SHERYL UBELACKER
From Thursday's Globe and Mail Published on Thursday, Sep. 22, 2005 3:41AM EDT Last updated on Wednesday, Apr. 08, 2009 12:40AM EDT
There is no need for Canada to follow the U.S. lead and create a registry of patients taking an anti-acne drug that causes severe birth defects, an expert advisory panel has told Health Canada.
In its question-and-answer report posted on Health Canada's website this week, the 10-member panel said it "unanimously rejected" the notion of a U.S.-style registry, which requires enrolment by thousands of American patients taking isotretinoin, the doctors who prescribe the drug and the pharmacists who dispense it.
Panel member Stuart Maddin, an emeritus professor of dermatology at the University of British Columbia, said the panel decided against recommending a registry because its operation would have to be financed by boosting the cost of the drug to patients.
A registry also would lead to fewer people being prescribed the drug -- sold in Canada as Accutane and Clarus -- because of the inconvenience of enrolment for patients, doctors and pharmacists, he said.
"[If a registry is created,] fewer people will be given the opportunity of using this medication, which is really the gold standard, the best treatment there is for the management of moderate to severe acne," Dr.
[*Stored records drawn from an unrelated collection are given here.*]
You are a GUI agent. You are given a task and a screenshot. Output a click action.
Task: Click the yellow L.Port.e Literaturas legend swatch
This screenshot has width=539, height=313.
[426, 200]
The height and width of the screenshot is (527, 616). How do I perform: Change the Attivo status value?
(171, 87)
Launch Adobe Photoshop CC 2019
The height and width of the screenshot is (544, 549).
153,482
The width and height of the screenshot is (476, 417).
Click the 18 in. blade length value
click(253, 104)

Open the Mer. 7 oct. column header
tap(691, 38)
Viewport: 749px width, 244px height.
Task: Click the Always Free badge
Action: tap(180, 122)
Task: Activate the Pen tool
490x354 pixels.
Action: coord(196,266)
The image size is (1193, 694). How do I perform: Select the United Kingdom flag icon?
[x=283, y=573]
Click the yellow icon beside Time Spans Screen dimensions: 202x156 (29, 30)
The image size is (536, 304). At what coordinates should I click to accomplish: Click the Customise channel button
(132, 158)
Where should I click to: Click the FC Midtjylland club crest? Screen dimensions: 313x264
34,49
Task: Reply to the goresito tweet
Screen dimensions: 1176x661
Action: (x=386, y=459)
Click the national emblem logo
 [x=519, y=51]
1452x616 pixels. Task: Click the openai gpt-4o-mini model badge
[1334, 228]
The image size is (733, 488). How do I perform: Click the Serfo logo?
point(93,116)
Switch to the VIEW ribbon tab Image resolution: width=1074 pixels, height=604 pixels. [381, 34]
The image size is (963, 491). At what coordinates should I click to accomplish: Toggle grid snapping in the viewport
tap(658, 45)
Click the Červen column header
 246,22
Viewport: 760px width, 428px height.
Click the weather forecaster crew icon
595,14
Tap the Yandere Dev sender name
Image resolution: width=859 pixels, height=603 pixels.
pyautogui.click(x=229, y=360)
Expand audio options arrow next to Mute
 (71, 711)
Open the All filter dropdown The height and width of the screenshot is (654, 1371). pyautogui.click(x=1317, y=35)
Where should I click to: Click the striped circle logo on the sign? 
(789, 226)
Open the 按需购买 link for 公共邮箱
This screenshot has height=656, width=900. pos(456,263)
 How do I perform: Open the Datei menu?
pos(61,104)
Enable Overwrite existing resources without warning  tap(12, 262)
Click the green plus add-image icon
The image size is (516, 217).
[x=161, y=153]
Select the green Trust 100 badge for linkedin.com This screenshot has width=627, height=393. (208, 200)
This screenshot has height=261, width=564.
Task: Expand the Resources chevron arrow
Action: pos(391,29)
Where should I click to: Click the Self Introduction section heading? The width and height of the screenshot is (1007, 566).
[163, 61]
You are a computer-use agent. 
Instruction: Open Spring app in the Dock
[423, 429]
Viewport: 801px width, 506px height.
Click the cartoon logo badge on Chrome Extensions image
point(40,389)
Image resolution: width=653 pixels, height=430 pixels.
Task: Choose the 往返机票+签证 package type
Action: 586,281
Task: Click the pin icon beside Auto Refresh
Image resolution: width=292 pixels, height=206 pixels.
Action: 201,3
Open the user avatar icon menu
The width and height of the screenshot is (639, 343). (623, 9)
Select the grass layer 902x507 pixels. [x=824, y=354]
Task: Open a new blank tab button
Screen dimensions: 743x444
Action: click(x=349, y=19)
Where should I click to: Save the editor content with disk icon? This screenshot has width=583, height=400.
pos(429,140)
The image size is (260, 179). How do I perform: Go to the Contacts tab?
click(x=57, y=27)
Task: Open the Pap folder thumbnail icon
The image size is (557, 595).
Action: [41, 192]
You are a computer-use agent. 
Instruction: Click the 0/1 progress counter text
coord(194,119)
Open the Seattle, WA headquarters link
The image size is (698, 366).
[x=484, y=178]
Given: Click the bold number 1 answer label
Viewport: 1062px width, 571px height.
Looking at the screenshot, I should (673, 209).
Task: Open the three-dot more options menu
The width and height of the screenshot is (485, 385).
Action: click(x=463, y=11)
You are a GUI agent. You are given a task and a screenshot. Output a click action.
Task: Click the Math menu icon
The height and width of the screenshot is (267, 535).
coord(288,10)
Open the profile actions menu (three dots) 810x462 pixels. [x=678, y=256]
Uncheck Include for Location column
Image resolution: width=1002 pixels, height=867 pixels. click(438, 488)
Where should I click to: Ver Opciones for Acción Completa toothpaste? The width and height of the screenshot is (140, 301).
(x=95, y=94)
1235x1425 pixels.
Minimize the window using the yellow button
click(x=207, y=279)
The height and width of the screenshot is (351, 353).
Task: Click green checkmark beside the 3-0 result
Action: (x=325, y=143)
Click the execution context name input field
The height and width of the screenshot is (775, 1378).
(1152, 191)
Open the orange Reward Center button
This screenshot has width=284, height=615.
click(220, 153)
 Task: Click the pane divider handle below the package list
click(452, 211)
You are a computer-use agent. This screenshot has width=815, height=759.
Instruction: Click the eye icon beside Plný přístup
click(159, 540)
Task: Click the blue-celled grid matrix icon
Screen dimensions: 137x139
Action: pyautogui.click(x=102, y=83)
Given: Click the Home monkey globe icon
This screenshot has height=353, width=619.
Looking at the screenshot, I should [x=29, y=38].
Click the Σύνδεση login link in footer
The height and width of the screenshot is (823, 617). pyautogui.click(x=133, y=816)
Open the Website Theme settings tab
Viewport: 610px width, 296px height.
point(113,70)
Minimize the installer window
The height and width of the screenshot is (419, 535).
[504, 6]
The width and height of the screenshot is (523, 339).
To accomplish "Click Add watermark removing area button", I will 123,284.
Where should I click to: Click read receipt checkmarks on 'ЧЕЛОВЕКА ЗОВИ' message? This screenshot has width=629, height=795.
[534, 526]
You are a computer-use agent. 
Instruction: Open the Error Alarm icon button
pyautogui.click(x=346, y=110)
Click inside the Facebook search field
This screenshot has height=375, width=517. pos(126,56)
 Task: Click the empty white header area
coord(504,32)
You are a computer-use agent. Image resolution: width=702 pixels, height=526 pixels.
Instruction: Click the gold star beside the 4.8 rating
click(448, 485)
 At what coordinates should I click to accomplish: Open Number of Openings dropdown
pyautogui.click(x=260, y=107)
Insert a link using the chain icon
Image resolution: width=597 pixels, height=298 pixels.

Maddin said Tuesday from Vancouver. "People are not prepared today to spend the rest of their lives with scars on their face."
Furthermore, he said, the panel believes a registry is unnecessary because the number of unwanted pregnancies among Canadians taking the acne drug is low.
However, Gideon Koren, head of the Motherisk program at Toronto's Hospital for Sick Children, said of the panel's recommendations, "We are just writing ourselves a new disaster."
Dr. Koren said his program deals each year with about 14 children born to mothers who became pregnant while on Accutane -- a number he believes is only a fraction of those across Canada.
"About 50 per cent of kids exposed to Accutane in early pregnancy, which is the time when a woman may not know she's pregnant, had major malformations -- brain malformations, a lack of ears, other organ deficiencies -- very serious stuff," Dr. Koren said.
He said the panel is trying "to solve the problem by saying it does not exist or based on false numbers."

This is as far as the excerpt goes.